• [REQUEST]
Reproduce the entries below verbatim, starting at the line that contains "I want to click on 'Twitter', so" and continuing up to and including the line that contains "center [410, 491].". Output only those lines.

• [EXCERPTED DATA]

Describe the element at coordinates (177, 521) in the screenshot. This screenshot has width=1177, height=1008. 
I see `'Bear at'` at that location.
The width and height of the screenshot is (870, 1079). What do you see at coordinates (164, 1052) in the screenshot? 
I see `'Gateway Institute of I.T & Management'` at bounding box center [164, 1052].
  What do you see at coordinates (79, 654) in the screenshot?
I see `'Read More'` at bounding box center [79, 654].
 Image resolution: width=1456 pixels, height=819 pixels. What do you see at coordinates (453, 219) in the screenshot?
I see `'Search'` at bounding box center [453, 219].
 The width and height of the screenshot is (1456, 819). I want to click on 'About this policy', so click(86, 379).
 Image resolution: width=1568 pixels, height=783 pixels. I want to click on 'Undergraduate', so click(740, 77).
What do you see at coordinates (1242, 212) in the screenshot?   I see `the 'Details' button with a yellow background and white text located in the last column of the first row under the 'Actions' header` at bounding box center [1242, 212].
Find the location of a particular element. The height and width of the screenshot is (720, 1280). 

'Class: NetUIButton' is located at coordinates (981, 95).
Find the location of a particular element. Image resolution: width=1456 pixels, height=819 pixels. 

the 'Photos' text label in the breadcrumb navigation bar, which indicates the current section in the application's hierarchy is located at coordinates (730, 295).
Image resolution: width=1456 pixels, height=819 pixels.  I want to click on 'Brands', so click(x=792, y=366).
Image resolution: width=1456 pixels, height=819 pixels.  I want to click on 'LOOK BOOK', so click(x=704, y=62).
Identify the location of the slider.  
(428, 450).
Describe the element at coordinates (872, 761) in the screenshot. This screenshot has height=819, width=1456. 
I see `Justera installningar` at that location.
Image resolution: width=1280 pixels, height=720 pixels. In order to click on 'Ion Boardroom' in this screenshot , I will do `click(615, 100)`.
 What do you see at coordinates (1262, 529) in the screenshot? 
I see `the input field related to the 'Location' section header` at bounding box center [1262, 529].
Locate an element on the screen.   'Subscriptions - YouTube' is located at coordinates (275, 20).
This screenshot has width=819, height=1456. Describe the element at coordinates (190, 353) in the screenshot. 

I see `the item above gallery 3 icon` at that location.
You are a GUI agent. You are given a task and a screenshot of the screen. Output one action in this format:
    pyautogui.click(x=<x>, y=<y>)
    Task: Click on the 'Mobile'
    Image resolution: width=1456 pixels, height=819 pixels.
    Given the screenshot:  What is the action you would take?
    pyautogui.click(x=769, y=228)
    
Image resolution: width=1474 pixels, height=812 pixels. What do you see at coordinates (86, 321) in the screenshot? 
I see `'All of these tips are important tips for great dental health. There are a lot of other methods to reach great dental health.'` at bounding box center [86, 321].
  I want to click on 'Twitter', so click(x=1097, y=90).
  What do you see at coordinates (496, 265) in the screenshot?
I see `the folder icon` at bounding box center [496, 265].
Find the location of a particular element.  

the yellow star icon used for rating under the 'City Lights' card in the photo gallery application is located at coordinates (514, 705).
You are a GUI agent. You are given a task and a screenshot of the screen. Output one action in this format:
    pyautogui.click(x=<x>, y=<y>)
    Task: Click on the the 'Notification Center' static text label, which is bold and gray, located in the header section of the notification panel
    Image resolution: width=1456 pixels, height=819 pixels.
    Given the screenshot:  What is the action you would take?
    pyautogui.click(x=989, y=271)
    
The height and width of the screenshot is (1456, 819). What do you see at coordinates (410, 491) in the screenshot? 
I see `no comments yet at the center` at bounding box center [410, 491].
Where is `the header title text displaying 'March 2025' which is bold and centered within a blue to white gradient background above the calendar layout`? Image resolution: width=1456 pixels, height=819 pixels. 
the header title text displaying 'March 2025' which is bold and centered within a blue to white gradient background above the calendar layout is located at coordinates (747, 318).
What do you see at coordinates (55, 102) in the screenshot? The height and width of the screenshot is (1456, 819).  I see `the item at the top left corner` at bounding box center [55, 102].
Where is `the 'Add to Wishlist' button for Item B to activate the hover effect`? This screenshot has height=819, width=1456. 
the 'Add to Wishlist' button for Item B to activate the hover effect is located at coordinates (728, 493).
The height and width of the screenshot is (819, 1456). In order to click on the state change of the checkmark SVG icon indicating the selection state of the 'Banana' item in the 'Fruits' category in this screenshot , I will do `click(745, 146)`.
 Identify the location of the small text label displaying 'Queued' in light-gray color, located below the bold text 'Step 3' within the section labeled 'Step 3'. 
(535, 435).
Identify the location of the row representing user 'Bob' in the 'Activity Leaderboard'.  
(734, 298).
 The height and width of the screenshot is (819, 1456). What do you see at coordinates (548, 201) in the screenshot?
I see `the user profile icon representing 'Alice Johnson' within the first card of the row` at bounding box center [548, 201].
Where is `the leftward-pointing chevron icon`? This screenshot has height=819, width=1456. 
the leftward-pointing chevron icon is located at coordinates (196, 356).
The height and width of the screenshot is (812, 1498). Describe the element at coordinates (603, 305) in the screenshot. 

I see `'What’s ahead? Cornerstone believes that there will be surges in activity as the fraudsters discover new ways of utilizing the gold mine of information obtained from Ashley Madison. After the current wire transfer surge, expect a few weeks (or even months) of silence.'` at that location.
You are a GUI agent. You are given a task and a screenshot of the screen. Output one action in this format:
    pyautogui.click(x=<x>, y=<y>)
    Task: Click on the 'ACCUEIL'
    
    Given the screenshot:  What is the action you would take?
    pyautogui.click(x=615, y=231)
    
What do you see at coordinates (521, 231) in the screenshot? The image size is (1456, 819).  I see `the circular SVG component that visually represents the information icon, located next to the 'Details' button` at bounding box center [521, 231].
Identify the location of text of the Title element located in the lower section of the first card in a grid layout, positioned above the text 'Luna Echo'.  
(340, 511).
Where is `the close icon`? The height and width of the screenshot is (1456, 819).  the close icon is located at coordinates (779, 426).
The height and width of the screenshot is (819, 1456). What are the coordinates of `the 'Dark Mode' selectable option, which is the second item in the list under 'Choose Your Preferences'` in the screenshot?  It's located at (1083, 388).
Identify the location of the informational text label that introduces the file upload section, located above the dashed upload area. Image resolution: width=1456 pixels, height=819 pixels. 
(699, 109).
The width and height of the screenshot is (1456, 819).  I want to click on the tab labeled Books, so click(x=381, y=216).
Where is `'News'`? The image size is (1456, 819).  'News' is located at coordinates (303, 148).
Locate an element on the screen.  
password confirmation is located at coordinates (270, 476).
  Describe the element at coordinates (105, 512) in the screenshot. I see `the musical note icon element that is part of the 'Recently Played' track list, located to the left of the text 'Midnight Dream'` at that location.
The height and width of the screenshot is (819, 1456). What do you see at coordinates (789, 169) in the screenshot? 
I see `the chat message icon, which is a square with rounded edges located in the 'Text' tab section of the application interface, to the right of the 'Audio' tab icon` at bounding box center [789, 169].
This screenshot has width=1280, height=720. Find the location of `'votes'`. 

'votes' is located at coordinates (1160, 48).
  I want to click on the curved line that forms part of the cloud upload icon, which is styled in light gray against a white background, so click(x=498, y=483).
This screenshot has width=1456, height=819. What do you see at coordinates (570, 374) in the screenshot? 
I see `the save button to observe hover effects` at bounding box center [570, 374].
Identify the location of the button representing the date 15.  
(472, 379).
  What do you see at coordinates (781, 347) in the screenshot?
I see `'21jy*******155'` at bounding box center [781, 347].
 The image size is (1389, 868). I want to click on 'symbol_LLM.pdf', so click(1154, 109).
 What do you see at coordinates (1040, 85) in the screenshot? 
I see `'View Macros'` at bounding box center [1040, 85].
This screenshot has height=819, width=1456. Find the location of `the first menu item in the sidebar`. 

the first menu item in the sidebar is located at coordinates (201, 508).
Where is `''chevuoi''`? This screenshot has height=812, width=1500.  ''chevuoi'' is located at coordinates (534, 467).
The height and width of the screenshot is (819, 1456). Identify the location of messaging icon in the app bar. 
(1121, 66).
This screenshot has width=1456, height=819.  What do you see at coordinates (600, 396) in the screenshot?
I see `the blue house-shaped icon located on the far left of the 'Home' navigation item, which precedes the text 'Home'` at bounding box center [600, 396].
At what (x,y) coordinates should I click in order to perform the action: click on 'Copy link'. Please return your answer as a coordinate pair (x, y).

• [EXERCISE RESPONSE]
  I want to click on 'Twitter', so click(x=1097, y=90).
  What do you see at coordinates (496, 265) in the screenshot?
I see `the folder icon` at bounding box center [496, 265].
Find the location of a particular element.  

the yellow star icon used for rating under the 'City Lights' card in the photo gallery application is located at coordinates (514, 705).
You are a GUI agent. You are given a task and a screenshot of the screen. Output one action in this format:
    pyautogui.click(x=<x>, y=<y>)
    Task: Click on the the 'Notification Center' static text label, which is bold and gray, located in the header section of the notification panel
    Image resolution: width=1456 pixels, height=819 pixels.
    Given the screenshot:  What is the action you would take?
    pyautogui.click(x=989, y=271)
    
The height and width of the screenshot is (1456, 819). What do you see at coordinates (410, 491) in the screenshot? 
I see `no comments yet at the center` at bounding box center [410, 491].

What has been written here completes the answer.